Find the word "agent" below. Copy each line that has it.
--- START ---
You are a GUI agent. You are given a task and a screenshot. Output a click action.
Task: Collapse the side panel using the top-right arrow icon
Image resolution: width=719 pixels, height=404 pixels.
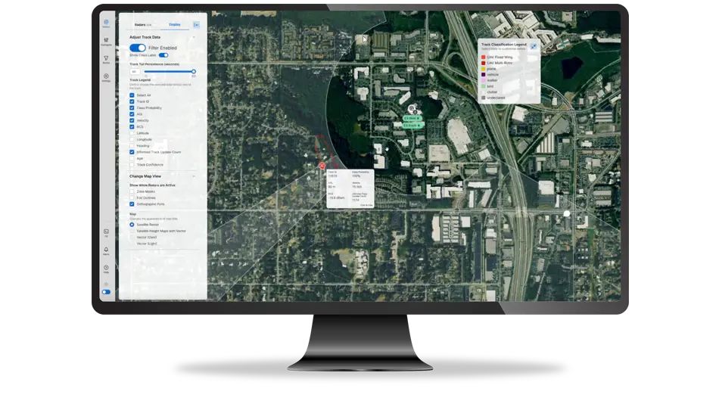197,25
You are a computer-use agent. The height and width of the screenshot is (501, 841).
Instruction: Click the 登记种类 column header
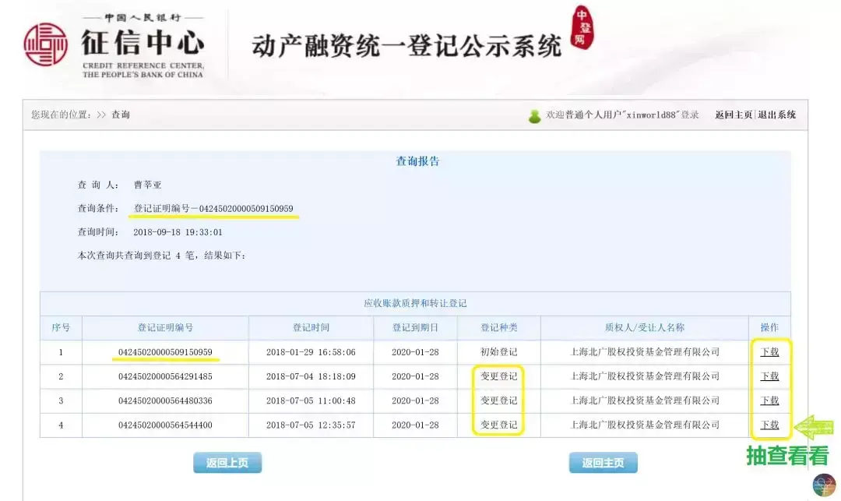point(498,327)
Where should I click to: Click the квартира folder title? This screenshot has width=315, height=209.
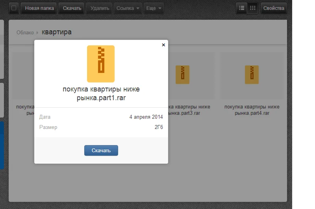pos(57,32)
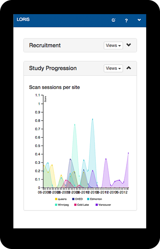
Task: Click the edit feedback icon in header
Action: pyautogui.click(x=113, y=20)
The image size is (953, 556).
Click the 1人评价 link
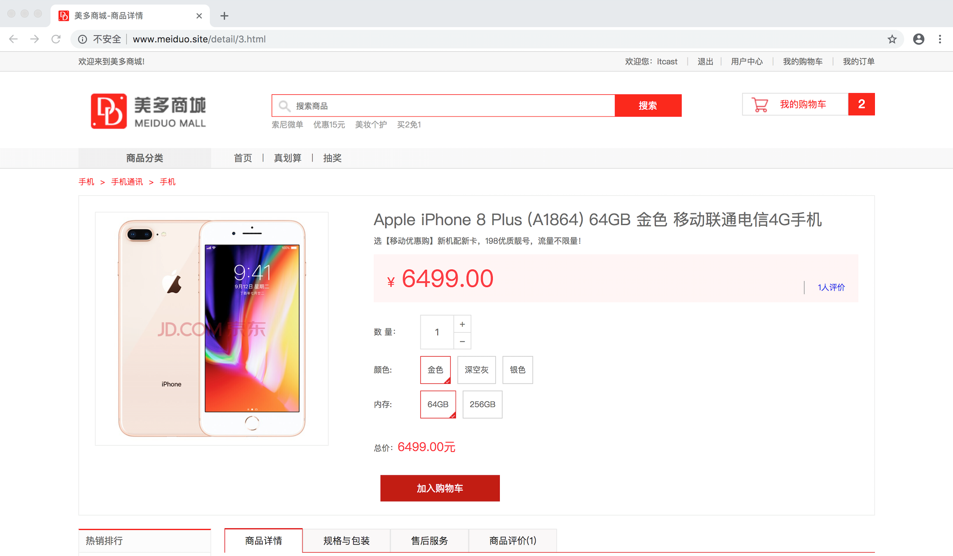click(x=831, y=287)
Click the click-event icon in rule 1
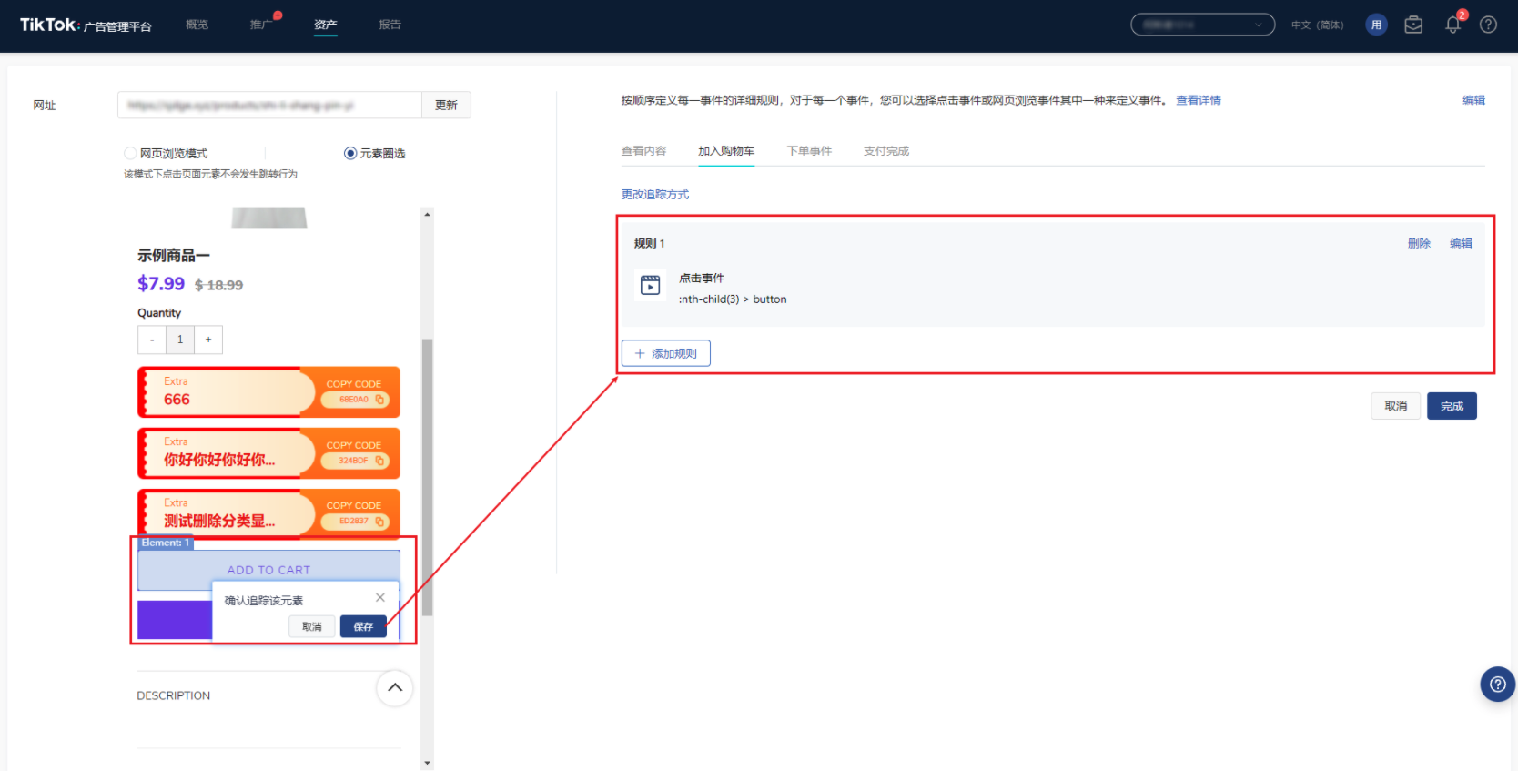Image resolution: width=1518 pixels, height=771 pixels. coord(650,285)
--- END ---
## Response box
You are a GUI agent. You are given a task and a screenshot. Output a click action.
You are a computer-use agent. The height and width of the screenshot is (501, 841).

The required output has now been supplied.